*EXERCISE DETAILS:*
Collect every line in the listing that contains the string "height" and reproduce each one in full.

*TASK DATA:*
================================
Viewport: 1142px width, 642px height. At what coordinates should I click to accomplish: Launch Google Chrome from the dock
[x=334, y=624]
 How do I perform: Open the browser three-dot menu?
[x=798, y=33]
================================
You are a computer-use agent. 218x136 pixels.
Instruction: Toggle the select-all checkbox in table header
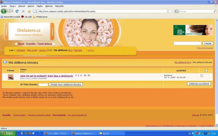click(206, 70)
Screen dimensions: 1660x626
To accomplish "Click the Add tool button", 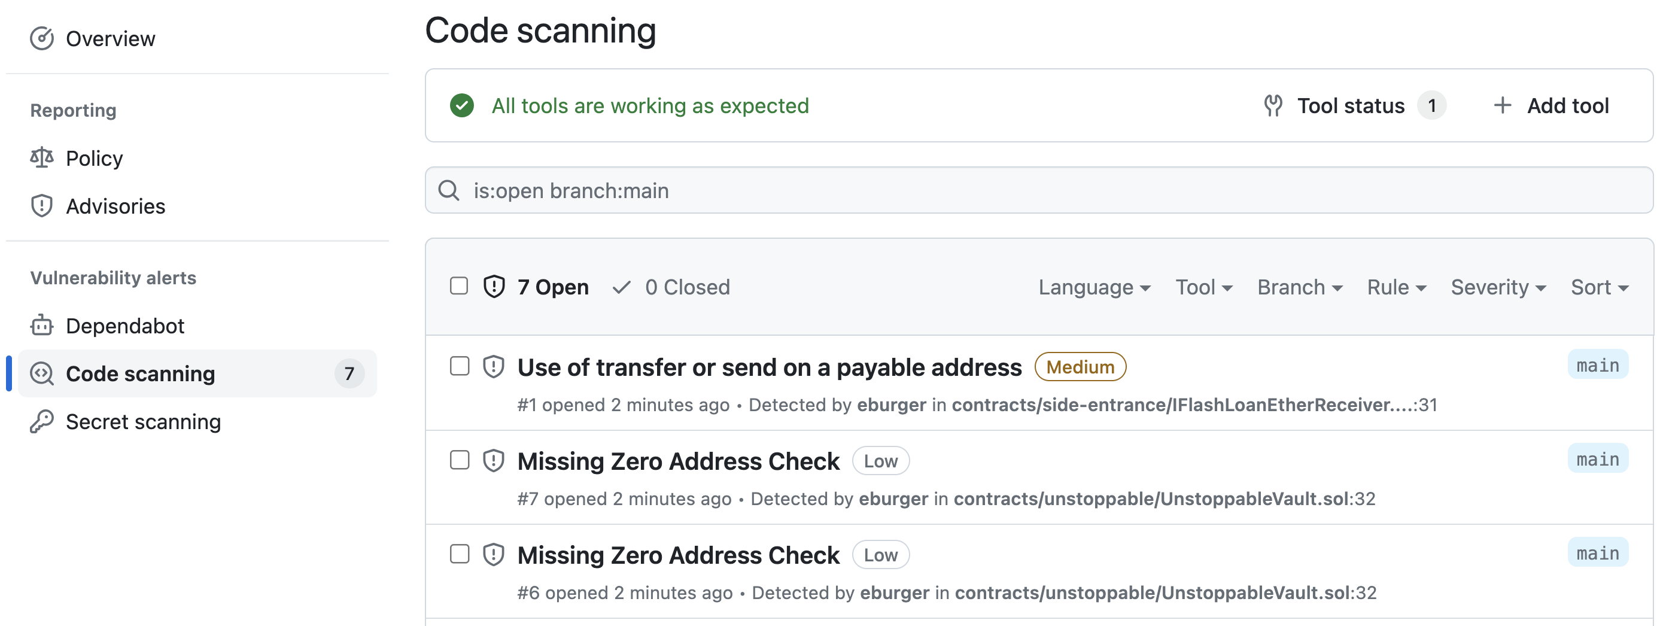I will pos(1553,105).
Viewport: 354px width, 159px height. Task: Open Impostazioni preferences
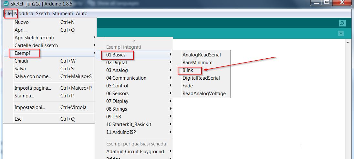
================================
*FULL OUTPUT:*
Viewport: 1142px width, 642px height. At what coordinates should I click to accomplish: Launch Google Chrome from the dock
Viewport: 354px width, 159px height. Task: Open Impostazioni preferences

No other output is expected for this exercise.